• Problem to work on: What are the lines, copied exactly, from the one containing "The width and" through the final line of the material? Leave the pictures out.

• Information provided:
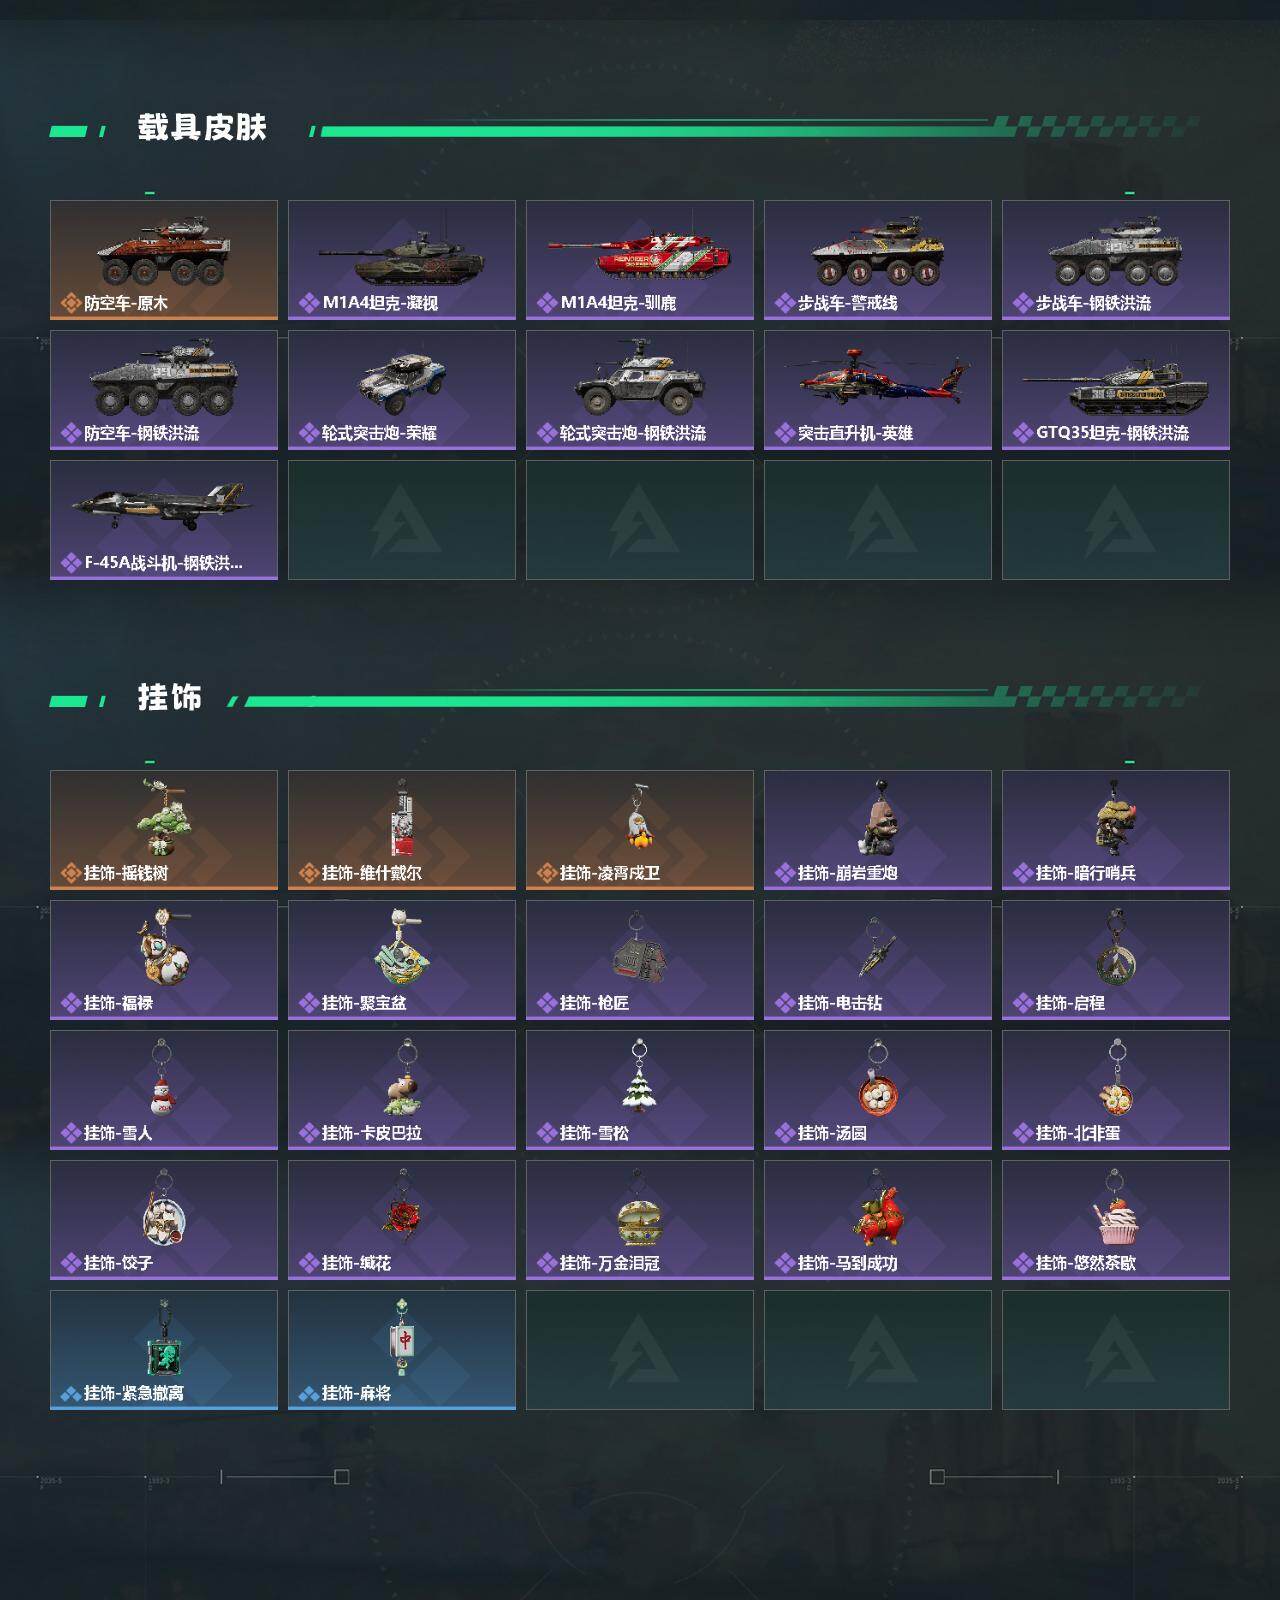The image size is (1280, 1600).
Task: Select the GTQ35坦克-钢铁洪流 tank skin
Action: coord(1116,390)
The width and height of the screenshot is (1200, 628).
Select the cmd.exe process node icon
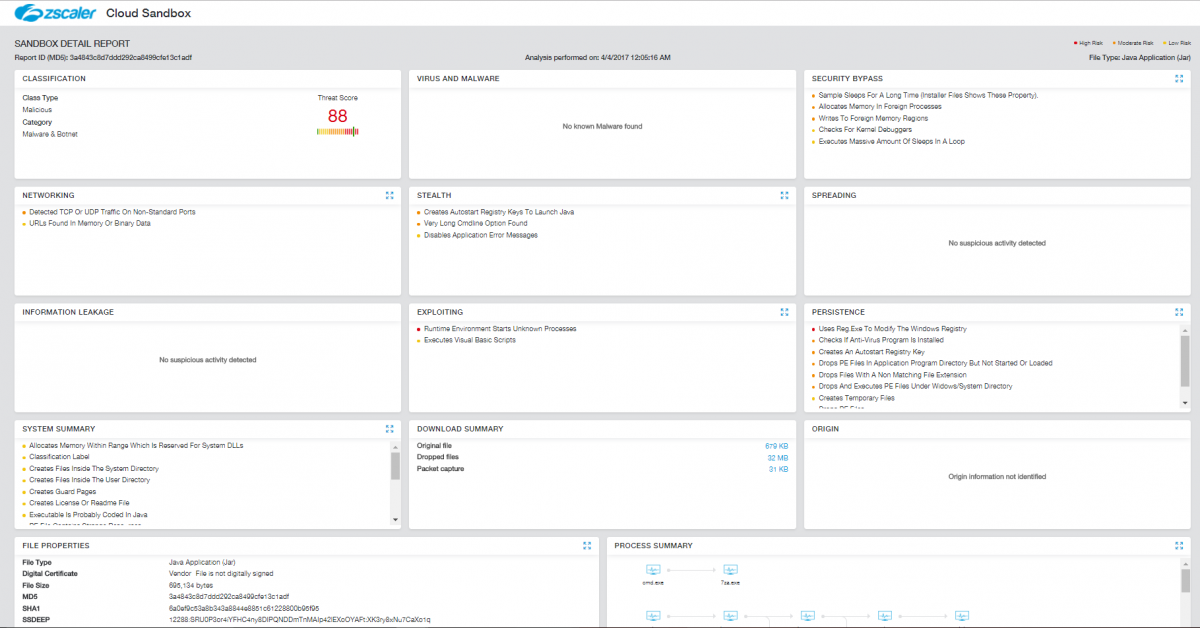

• Expected output:
The width and height of the screenshot is (1200, 628).
Select the cmd.exe process node icon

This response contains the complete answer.